Das Ende der Osmanen
Nicht
zur Sprache kommen die späten kriegerischen Auseinandersetzungen der
europäischen Mächte mit dem osmanischen Reich, etwa die Schlacht von
Peterwardein, die Eugen so sicher nicht hätte gewinnen können, hätte
nicht der venezianische Feldherr Johann Matthias von der Schulenburg in
aussichtslosem Kampf lange um die Festung Korfu gehalten. Ausführlich
dagegen wird der Leser über die Konflikte des Osmanische Reichs mit
Italien ab 1911, vor allem aber über den Völkermord an den Armeniern im
Jahre 1915 unterrichtet.
Mit
den erzählenden Passagen wechseln sich Darstellungen zu einzelnen
grundlegenden Themen ab, etwa zur osmanischen Verwaltung, zum
Topkapi-Palast, zu den Bildungseinrichtungen Moschee, Medrese und Tekken
(den «Suffi»-Ordenshäusern) oder zum Buch- und Bibliothekswesen. An
vielen Stellen sind in den Text auch längere Quellentexte eingeschoben.
Ein
alter Reisebericht beispielsweise beschreibt die berühmte «stari most»

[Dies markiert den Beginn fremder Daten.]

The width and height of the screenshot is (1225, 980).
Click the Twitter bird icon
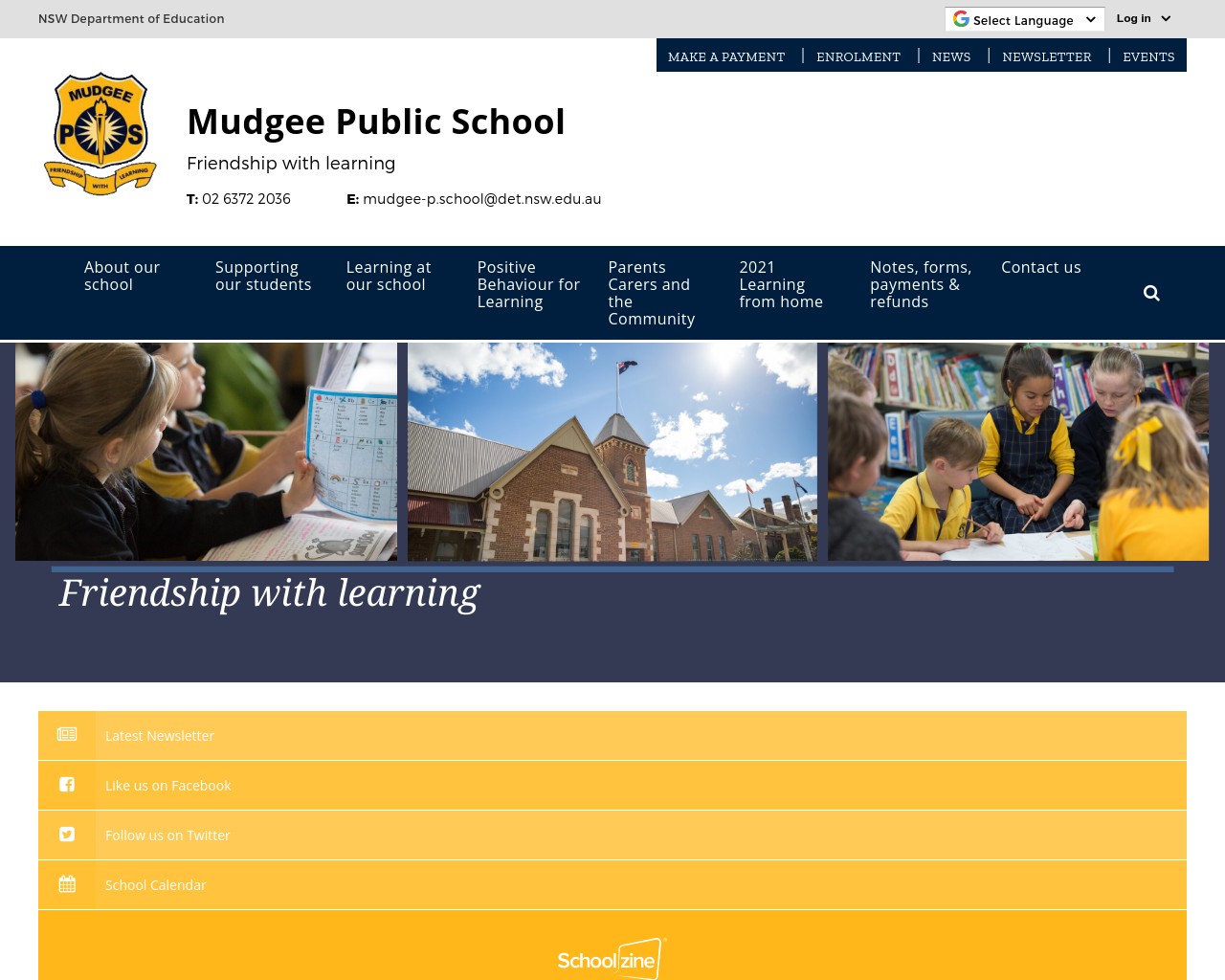67,834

in Mostar, die alte Brücke von 1566, die – immer ein Symbol des
Zusammenlebens verschiedener Ethnien – 1993 zerstört und 2004 wieder
aufgebaut worden war.
Lange Herrschaft der Türken
Ein
Quellenauszug etwa gilt der türkischen Sprachfamilie: Ihre erste
sprachwissenschaftliche Analyse bot 1082 das in arabischer (!) Sprache
verfasste «Kompendium der Turksprachen» von Mahmud al-Kashgari. Er
berichtet, wie er seine Kenntnis der Turksprachen in der Empirie des
Reisens erworben hatte, überliefert aber auch die emphatische Mahnung
eines seiner Gewährsleute: «Lernt die Sprache der Türken, denn ihre
Herrschaft wird lang sein.»
Zahlreiche
Abbildungen und Karten erhöhen die Anschaulichkeit des flüssig
geschriebenen Buches zur Vorgeschichte der modernen Türkei. Es
vermittelt auch manchen Denkanstoss zum Verständnis gegenwärtiger
Probleme des Landes.
Douglas
A. Howard: Das Osmanische Reich: 1300–1924. Aus dem Engl. von Jörg
Fündling, Übersetzung der literarischen Kastentexte von Michael Reinhard
Hess. Theiss / Wissenschaftliche Buchgesellschaft, Darmstadt 2018.
480 S., Fr. 38.80.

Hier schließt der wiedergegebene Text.